>> Start Supplied material
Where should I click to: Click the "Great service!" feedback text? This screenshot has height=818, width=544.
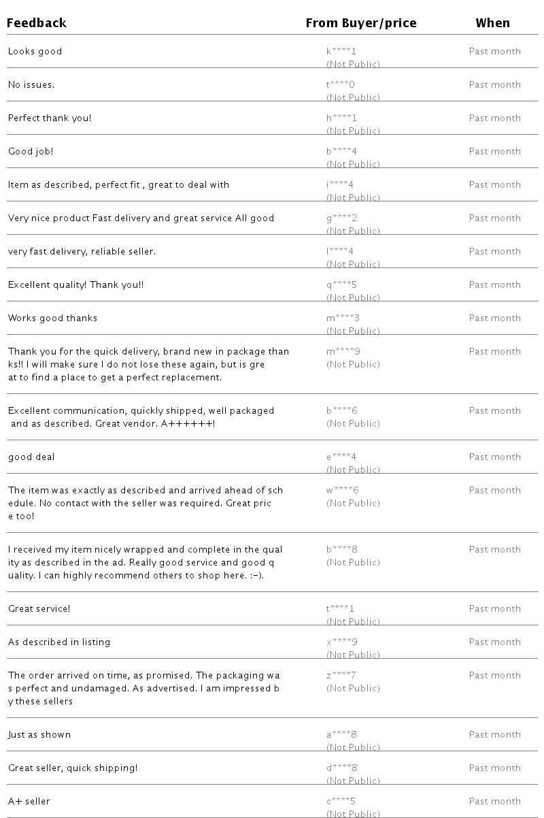(39, 609)
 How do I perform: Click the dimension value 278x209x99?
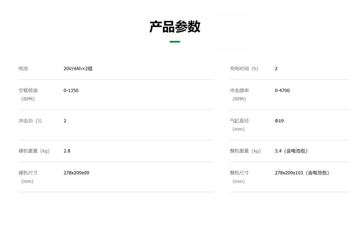pyautogui.click(x=76, y=173)

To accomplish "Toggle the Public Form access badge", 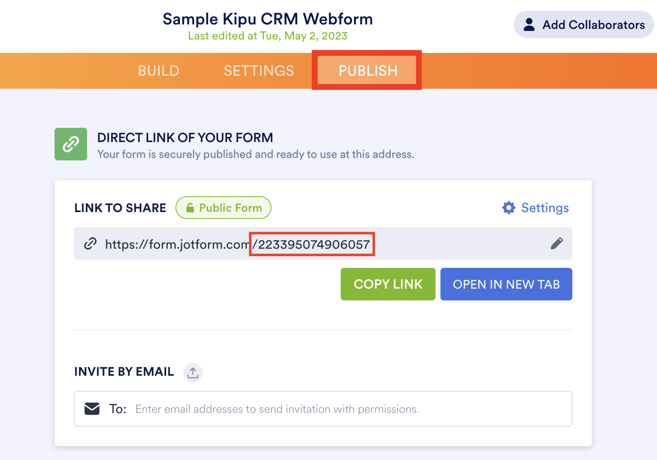I will [x=223, y=208].
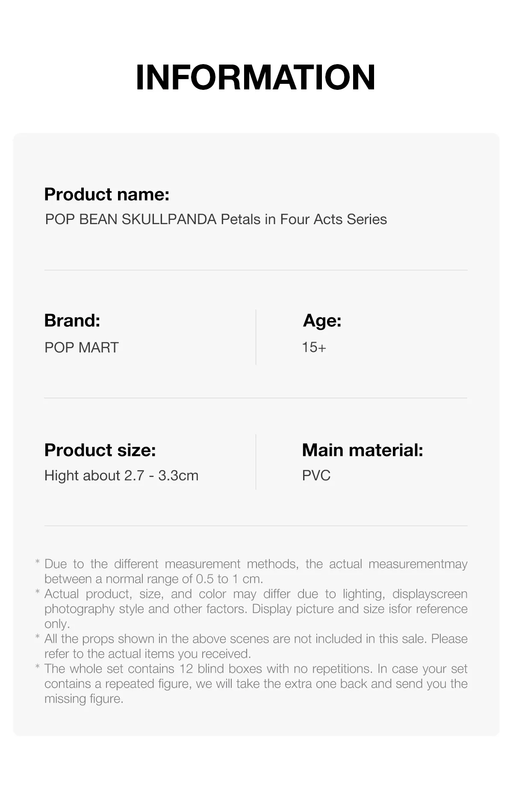513x805 pixels.
Task: Click the INFORMATION heading
Action: pos(256,77)
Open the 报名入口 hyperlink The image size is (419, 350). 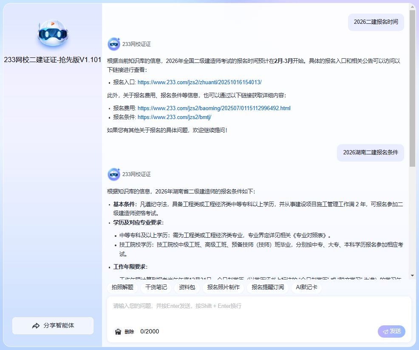pos(199,82)
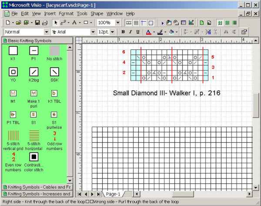Open Knitting Symbols - Cables stencil
261x206 pixels.
pyautogui.click(x=37, y=187)

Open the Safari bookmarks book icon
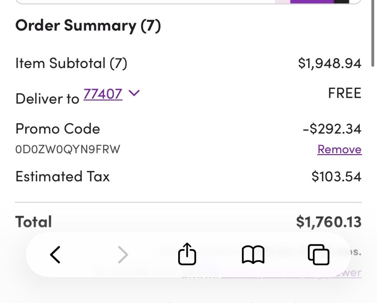point(253,254)
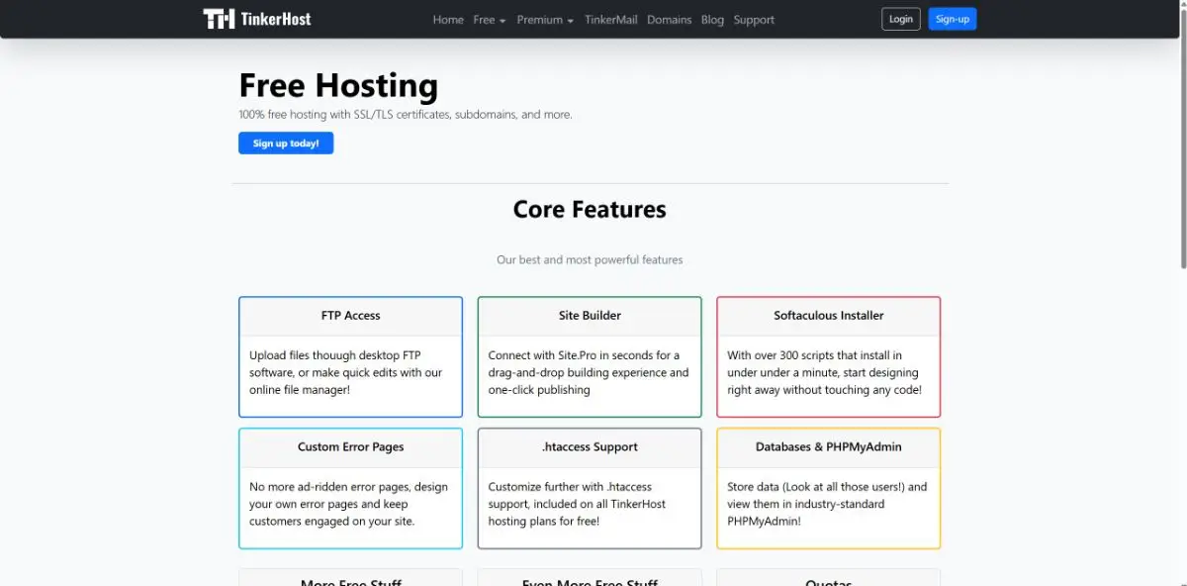Select the .htaccess Support card
The image size is (1187, 586).
tap(590, 488)
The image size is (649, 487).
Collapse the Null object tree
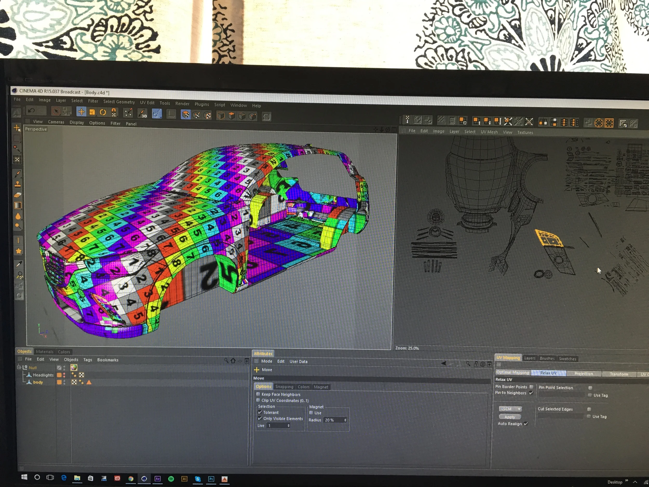click(x=19, y=367)
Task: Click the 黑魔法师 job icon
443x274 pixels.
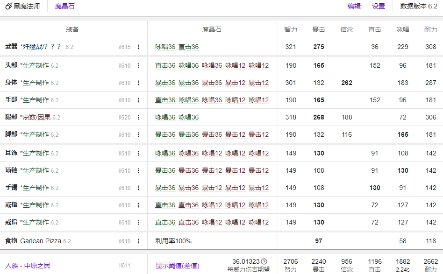Action: (x=8, y=7)
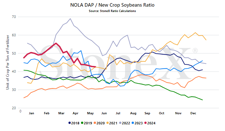The width and height of the screenshot is (225, 131).
Task: Click the 40 y-axis tick label
Action: point(14,72)
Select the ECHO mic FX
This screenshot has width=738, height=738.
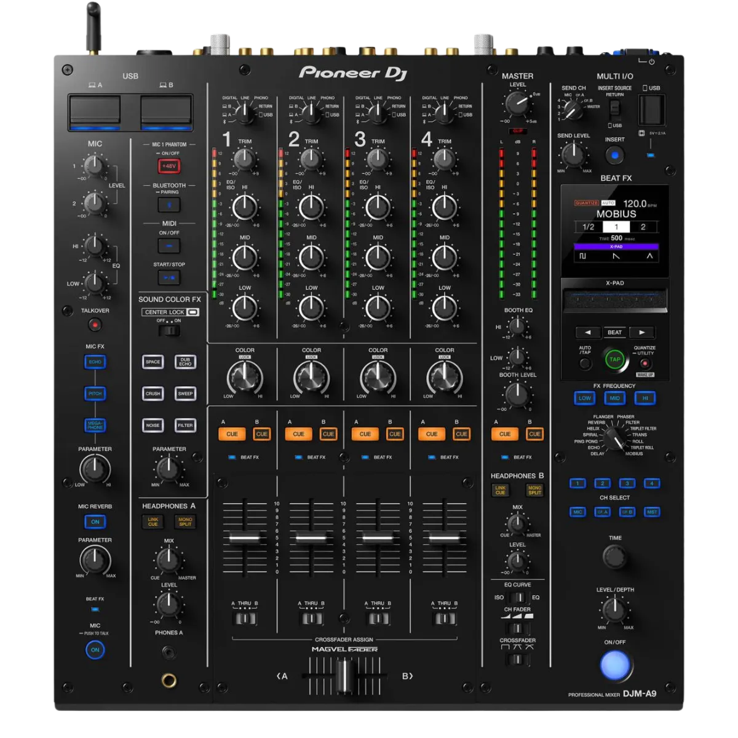(93, 362)
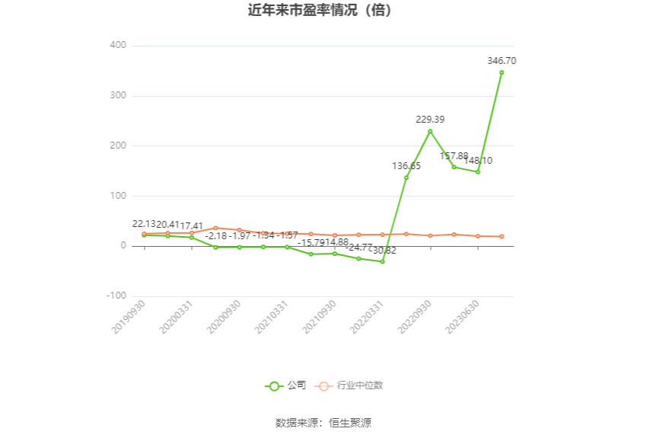Screen dimensions: 647x438
Task: Click the 400 y-axis label
Action: [x=118, y=45]
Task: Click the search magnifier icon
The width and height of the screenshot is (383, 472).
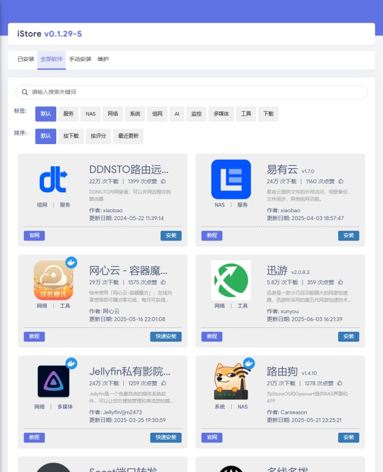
>> End Supplied material
» **Aim**:
Retype the listing starting at the line that contains "Task: Click the search magnifier icon" and continuing through the end of the listing. Leave the pictures out of your answer.

» **Reply to the task**:
Task: Click the search magnifier icon
The width and height of the screenshot is (383, 472).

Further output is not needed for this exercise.